I was reminiscing the other day about growing up. Specifically, I was thinking about special time spent with my grandmother. When I finally obtained my license, I would swing by my grandmother’s house. As I remember it, she was always pulling fresh corn bread muffins out of the oven. She always seemed to have a pot of chili on the stove. We shared a love of onions. We would sit and eat chili with raw onions until we were stuffed. There are so many wonderful memories that I have about my grandmother, but this one is my favorite.
Looking back on when I was young, the moments that stand out most are the times that I shared with someone I loved. Dinners out, going to the movies, driving in the car together, the list could go on forever. The things that seemed important then aren’t nearly as important as the memories I now cherish.
Today’s blog takes a look at the importance of spending one-on-one time with the children in your life. Whether they belong to you or not, making shared memories is more valuable than you know. There are lots of reasons to hang out together, and I would like to offer some inexpensive ideas as well as some explanations.
One-on-one time means that you are alone with one other person. It was always a treat to spend time away from my siblings and talk about the things that I wanted to talk about, or see the movie I wanted to see. It was great because I didn’t have to compromise. Many parents find it hard to schedule hours to spend with just one of their children, but it doesn’t just have to be with mom or dad. Grandparents, aunts and uncles, older cousins and siblings, respected neighbors and older friends, even teachers can all pitch in here. Below are some common scenarios that many folks find difficult, along with some easy ideas to help mitigate the problem.
A new sibling is born
Many times, when a new sibling is born, the older sibling is confused and sometimes angry. Spending time alone with them shows them that they are still your baby. Younger kids especially have higher rates of tantrums and exhibit behaviors that require discipline. It is hard for them to go from being the only child to sharing your love and attention. Going out for ice cream, playing at their favorite playground, and watching their favorite movie are easy ways to spend time together.
Moving to a new school or city
Moving is not easy on any family member, and is especially difficult for children. Making new friends, learning a new set of rules, and figuring out a different culture take their toll mentally, physically, and emotionally. What better way to acquaint yourself with your new city than to go exploring together? Take a bike ride and see where you end up, or search online for a great hangout. If your child is at a new school, pick them up one afternoon and go for a special treat, take them on a picnic, or bake cookies to get them talking about how things are going.

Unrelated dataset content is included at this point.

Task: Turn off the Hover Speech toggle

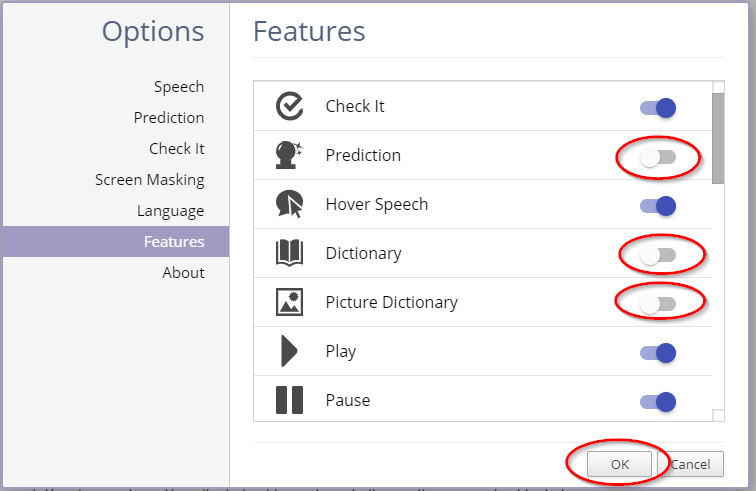Action: (x=658, y=206)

We all go through tough times and for kids, it makes it easier to cope when they have help from an adult. Being able to ask questions, put names to emotions, and share the physical presence of another person feels good. Sitting and talking, reading a book together, going out to eat, and taking a walk all help ease stress.
As an incentive
When I was a teacher, I would offer my lunch time as an incentive to the students. The student with the most points at the end of the week could join me for lunch. This meant time to talk, play games, and pick from the prize box. Using one-on-one time as a reward is an inexpensive way to incentivize your child. You pick the skill or behavior to work on, they pick the person and the activity, everybody wins.
I cannot stress enough how important it is to spend alone time with your child, and allowing other people in their life to do the same. I think every adult has a favorite memory involving one-on-one time with a loved one. Make time to create positive memories that will last a lifetime!